Artificial Intelligence for Control in Laser-Based Additive Manufacturing: A Systematic Review

Laser-based additive manufacturing (LAM) offers the ability to produce near-net-shape metal parts with unparalleled energy efficiency and flexibility in both geometry and material selection. Despite advantages, these processes are inherently, as they are characterized by multiphysics interactions, multiscale phenomena, and highly dynamic behaviors, making their modeling and optimization particularly challenging. Artificial intelligence (AI) has emerged as a promising tool for enhancing the monitoring and control of additive manufacturing. This paper presents a systematic review of AI applications for real-time control of laser-based manufacturing processes, analyzing 16 relevant articles sourced from Scopus, IEEE Xplore, and Web of Science databases.
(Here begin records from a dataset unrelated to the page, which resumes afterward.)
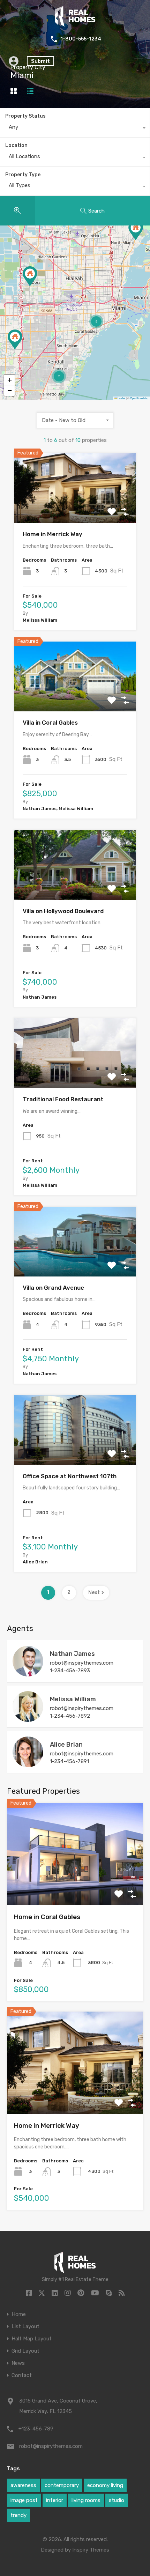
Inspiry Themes (90, 2550)
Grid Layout (25, 2351)
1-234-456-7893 (70, 1670)
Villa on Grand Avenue (53, 1287)
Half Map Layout (32, 2338)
The primary objective of this work is to contribute to the advancement of autonomous manufacturing systems capable of self-monitoring and self-correction, ensuring optimal part quality, enhanced efficiency, and reduced human intervention. Our findings indicate that 62.5 % of the 16 analyzed studies have deployed AI-driven controllers in real-world scenarios, with over 56 % using AI for control strategies, such as Reinforcement Learning. Furthermore, 62.5 % of the studies employed AI for process modeling or monitoring, which was integral to the development or data pipelines of the controllers. By defining a groundwork for future developments, this review not only highlights current advancements but also hints future innovations that will likely include AI-based controllers.